Asset Accountability is Reputation-Critical in Business and at Work

In business and at work, a lack of accountability for organizational assets and funds that go missing is fairly black and white and straightforward to remediate, particularly when expenditures occur on an organization’s credit card, and the individual responsible fails to file detailed expense reports, as reported this week in the Times Union regarding the conduct of former Public Employees Federation (PEF) Rockland County Council Leader Deborah Lee:

The focus on Lee’s expenditures began when several members of her local union questioned her failure to file detailed expense reports. In internal complaints filed with PEF, the local union officials also said Lee refused to hold council meetings more than once a year. They also complained they couldn’t review her expenditures because Lee was the only person who could appoint an audit committee. (Emphasis mine – anyone else see a problem here with controllership, segregation of duties and leadership asleep at the switch?)

In late 2013, the local union was finally able to appoint an audit panel that examined seven months’ worth of Lee’s spending and discovered many of her receipts had been cut off so that the items purchased were not listed. (Emphasis mine.) Other questionable expenses included five purchases at Bed, Bath & Beyond; 19 transactions at a drugstore that totaled $1,500; and 62 purchases at various restaurants in the area of Rockland County where Lee lives. There were also 54 purchases at grocery stores that totaled more than $4,798.

Last summer, two members of the local union, including an assistant council leader, presented evidence of possible financial malfeasance by Lee to two Rockland County district attorney’s investigators and a senior assistant district attorney, Richard K. Moran. People briefed on that meeting told the Times Union that Moran informed the council members that he contacted PEF’s headquarters but was told the union wanted to handle the issue internally. (Emphasis mine.)

Kent has denied that the exchange with Moran took place or that her administration asked prosecutors to back off. She did not respond to a request for comment on Wednesday.

The two union officers who met with the district attorney, Liz Falco and Santhosh Thomas, later filed an ethics complaint against Lee with PEF. Falco and Thomas both have declined to comment. Rockland County District Attorney Thomas P. Zugibe also has declined to comment on the meeting.

In most organizations, such misappropriation (a.k.a., theft), would be grounds for immediate termination – not, it would seem, at PEF:

After Lee’s case became public, officials at PEF’s headquarters in Latham conducted a review of Lee’s expenditures.

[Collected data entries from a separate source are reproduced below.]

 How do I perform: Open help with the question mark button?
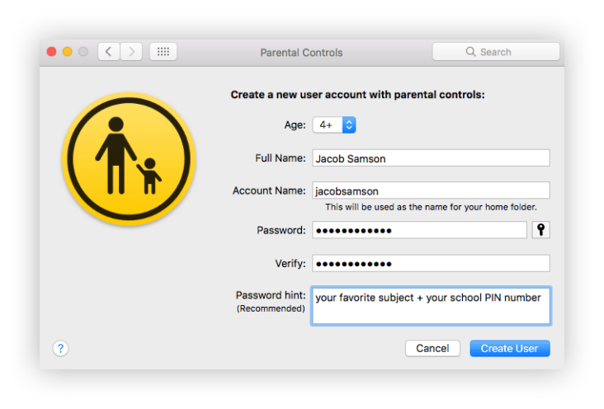[x=60, y=349]
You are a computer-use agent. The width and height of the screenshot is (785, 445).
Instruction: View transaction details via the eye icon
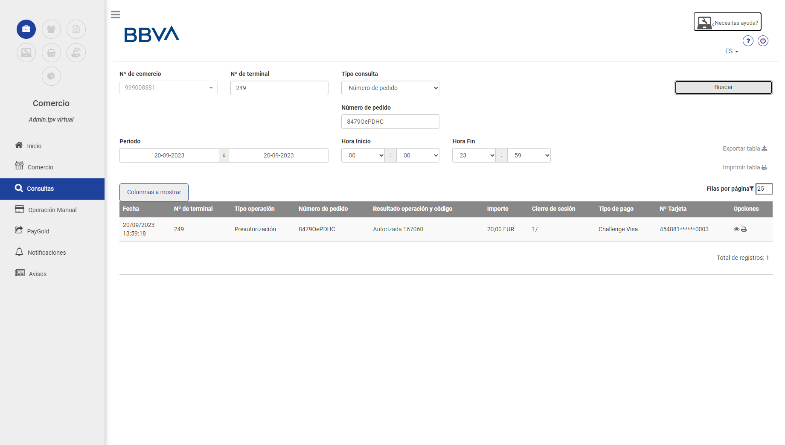pos(736,230)
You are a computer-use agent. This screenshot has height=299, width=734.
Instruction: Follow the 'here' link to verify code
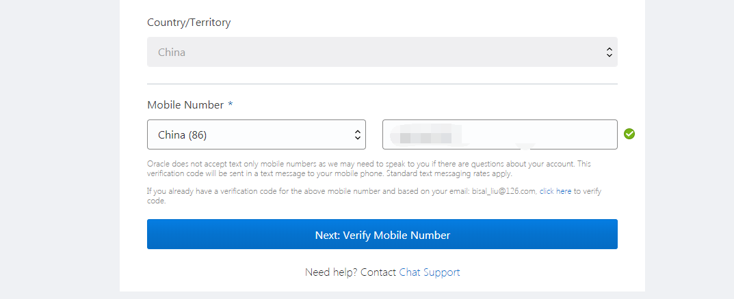pyautogui.click(x=564, y=191)
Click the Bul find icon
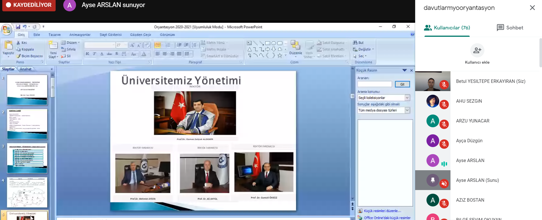Viewport: 542px width, 220px height. click(355, 42)
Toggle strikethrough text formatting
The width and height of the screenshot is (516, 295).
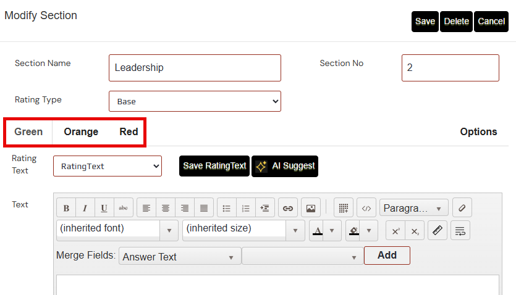124,209
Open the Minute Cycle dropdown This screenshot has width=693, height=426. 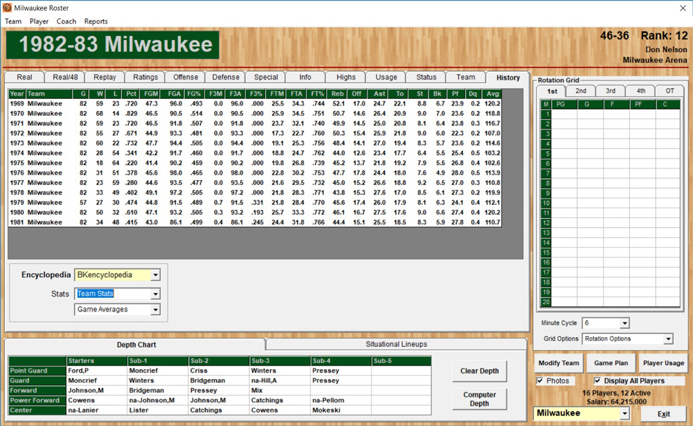(623, 323)
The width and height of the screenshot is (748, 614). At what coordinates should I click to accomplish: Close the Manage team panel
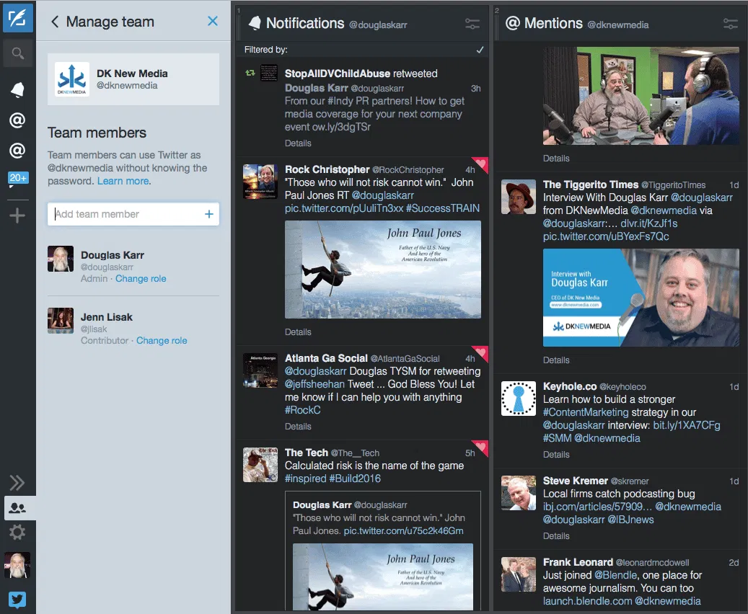213,22
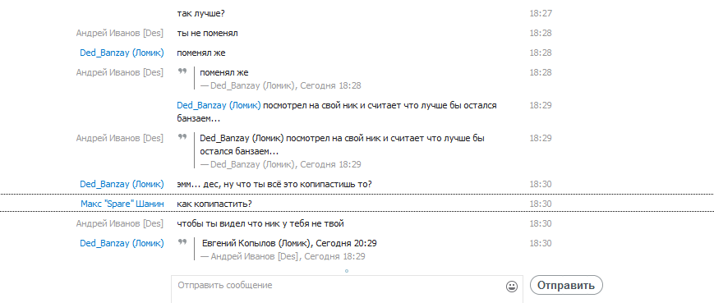This screenshot has height=303, width=714.
Task: Click the small resize handle dot above the input box
Action: pos(347,271)
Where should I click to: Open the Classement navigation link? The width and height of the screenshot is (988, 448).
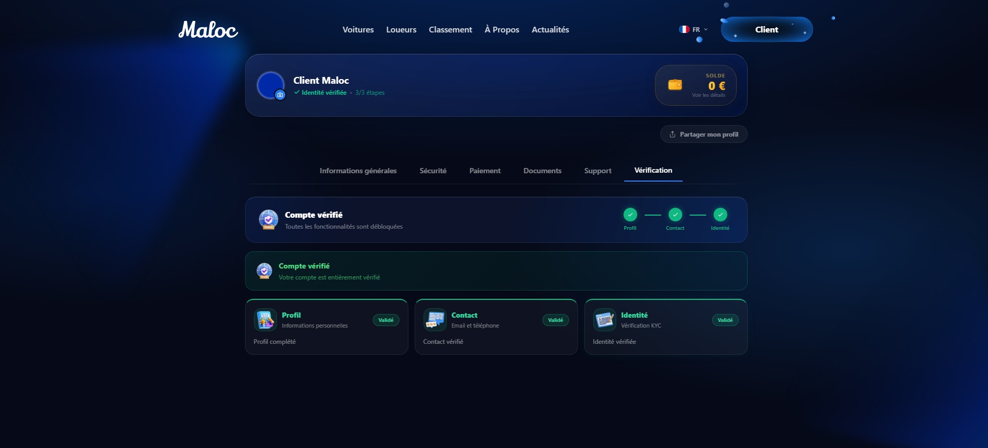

The union’s secretary-treasurer, Carlos Garcia, ruled that Lee needed to pay back only $5,100 in “questionable charges.”

Members of Local 235 challenged Garcia’s ruling. They said their internal audit indicated Lee may have made more than $30,000 in improper expenditures, including regular purchases at grocery stores near her home.

A grievance filed with PEF, and obtained by the Times Union, indicated Lee made 156 purchases — totaling $11,924 — with the council’s debit card during the seven-month period reviewed by the audit panel for the local union. Its leaders said the expenditures may have dated back years, and called for PEF to approve an independent audit.

Lee headed a PEF council that represents nearly 800 government workers, most of whom work at Rockland Psychiatric Center.

Lee, 65, was cleared of wrongdoing last year by a union ethics panel appointed by Kent. The internal review rankled many PEF executive board members who accused Kent of appointing political allies to the ethics panel. The decision was later overturned by PEF’s executive board, which voted to remove Lee from their union for at least three years. (Emphasis mine.)

It’s reputation-damaging enough when an organization’s leader does not follow through immediately and decisively with an immediate termination once the theft of an organization’s funds and/or assets is determined as a thorough and factual investigation, and then fails to alert law enforcement about the theft. It’s just plain embarrassing when third-party law enforcement takes the initiative to get involved, stepping into the leadership vacuum:

U.S. Attorney Preet Bharara of Manhattan is investigating a former Public Employees Federation council leader who was accused of using a union debit card to run up thousands of dollars in questionable purchases at stores and restaurants.

The investigation, which is being led by the U.S. Department of Labor, was revealed last month when a federal grand jury subpoena was sent to the Rockland County PEF union formerly headed by Deborah J. Lee, whose purchases first drew scrutiny within her union’s ranks two years ago.

The probe by Bharara’s office comes as first-term PEF President Susan Kent, who faced criticism for her handling of Lee’s case, is running for re-election to the top post in the state’s second-largest public labor union.

How will you best assume the mantle of leadership accountability to protect your organization’s assets and reputation this week, in business and at work?